→ **ROWS**:
■ ■ ■ ■

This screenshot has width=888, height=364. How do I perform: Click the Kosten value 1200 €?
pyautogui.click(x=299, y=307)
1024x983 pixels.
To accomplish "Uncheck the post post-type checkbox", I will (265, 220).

■ ■ ■ ■

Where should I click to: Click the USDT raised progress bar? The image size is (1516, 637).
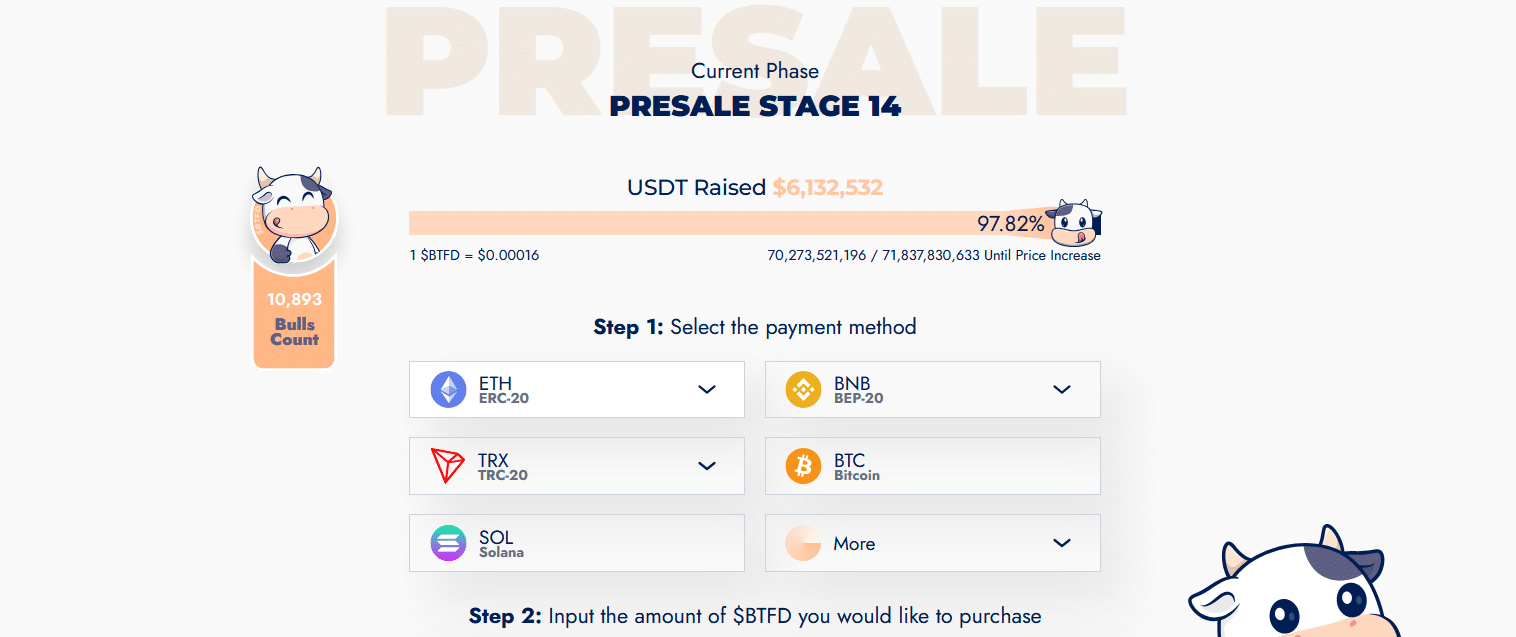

■ ■ ■ ■

→ **PROMPT**:
Convert the entries into a numbered list, skipping blank lines, starting at the line containing "This screenshot has" and ending with the line containing "will (265, 220).".

→ **PROBLEM SOLUTION**:
1. This screenshot has width=888, height=364. How do I perform: Click the Kosten value 1200 €?
2. pyautogui.click(x=299, y=307)
3. 1024x983 pixels.
4. To accomplish "Uncheck the post post-type checkbox", I will (265, 220).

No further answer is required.